I want to address concerns raised about temporary workers. I know that the noble Baroness, Lady Jolly, wanted to re-raise this even though I tried to address it in my opening speech, as the noble Baroness, Lady Thornton, acknowledged. As we said, we do not think that the removal of this group of registrations will cause concern as only 160 professionals are registered on a temporary and occasional basis. Professionals practising on such a basis, even in that small group, will not lose their registration on exit day; they will be able to practise until their registration expires, up to 18 months later. At that point, it will be open to them to seek full registration in the same way as any other holder of an EEA or Swiss qualification. It is important to note that the number of joiners from the EEA has remained steady at around 2,050 a year since 2016. In 2017-18, doctors joining the register from non-EEA and UK routes made up 32.4% of the total, while EEA applicants made up 16.2%. We are confident that the impact on that point will be manageable but we will keep a close eye on it and ensure that it is kept in check.

Moving on to the question about the IMI, raised by my noble friend Lord Deben and the noble Baroness, Lady Jolly, it is absolutely right that if the UK leaves the EU without a deal, we will no longer have access to EU systems, including the IMI system which gives us access to the exchange of information about healthcare professionals. The regulators are aware of this and they are preparing for it. It is important that this instrument will mean that they will not be required to put in place new procedures for the recognition of EEA qualifications and that any costs involved with the loss of the IMI system are unavoidable in the case of no deal. Such costs depend on a number of factors. While we would like to see continued access to the IMI system, it is worth bearing in mind that the registration of international health professionals takes place with non-EEA registrants without access to IMI. We have managed to ensure that that happens safely, effectively and efficiently. However, we will do our utmost to ensure that we consider other means to replace IMI that comply with the GDPR, such as standard contractual clauses. I hope that reassures noble Lords on that point.

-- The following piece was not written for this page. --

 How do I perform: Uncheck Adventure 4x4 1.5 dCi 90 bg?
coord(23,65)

Perhaps I may go on to answer the questions raised by the noble Lord, Lord Crisp, and the noble Baroness, Lady Jolly, on Spanish nurses and nurses from the Republic of Ireland. There is an issue on this point and I recognise the concerns that have been raised. There will be no change as a result of these regulations in the way Irish and Spanish qualifications are accepted, but at this point the Spanish regulator has said that it will not recognise the UK practice of Spanish nurses. This is a matter for the Spanish body, but we are continuing to discuss as a matter of urgency how EU regulators will recognise UK practice and qualifications, so that it does not matter which we are taking up.

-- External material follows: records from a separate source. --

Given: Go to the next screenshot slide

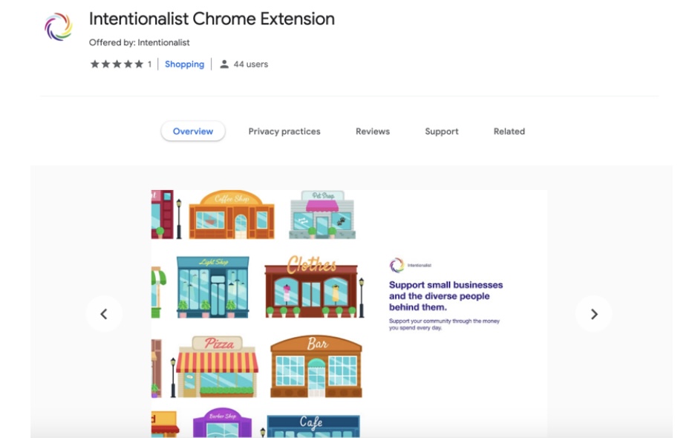Looking at the screenshot, I should point(593,314).
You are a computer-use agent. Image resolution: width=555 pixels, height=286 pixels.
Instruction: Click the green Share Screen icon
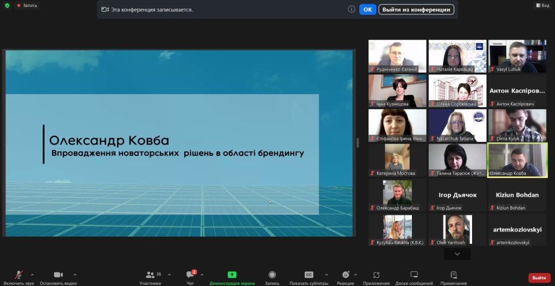coord(232,275)
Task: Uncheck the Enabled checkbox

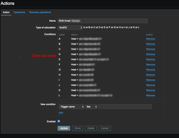Action: pyautogui.click(x=59, y=121)
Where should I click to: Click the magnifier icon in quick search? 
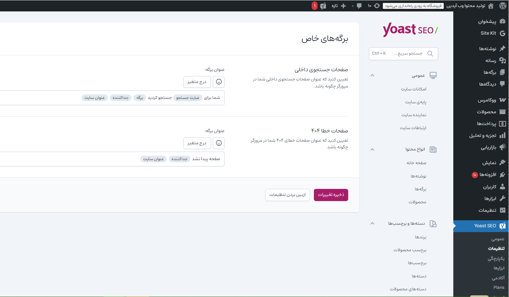[430, 53]
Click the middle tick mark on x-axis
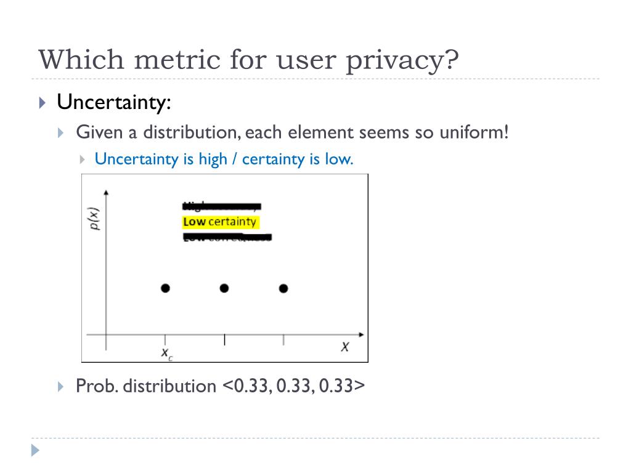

As regards Ireland, the regulations ensure the continued recognition of Irish professional qualifications in Northern Ireland for at least two years after exit day and will allow professionals practising under temporary and occasional registration status to continue to do so until that registration expires. We are making sure that health and care practice across the island of Ireland is maintained smoothly and continuously. This has been a priority for the Government.

With those comments, I hope I have addressed the main concerns raised by noble Lords and given reassurance on those points. On that basis, I beg to move.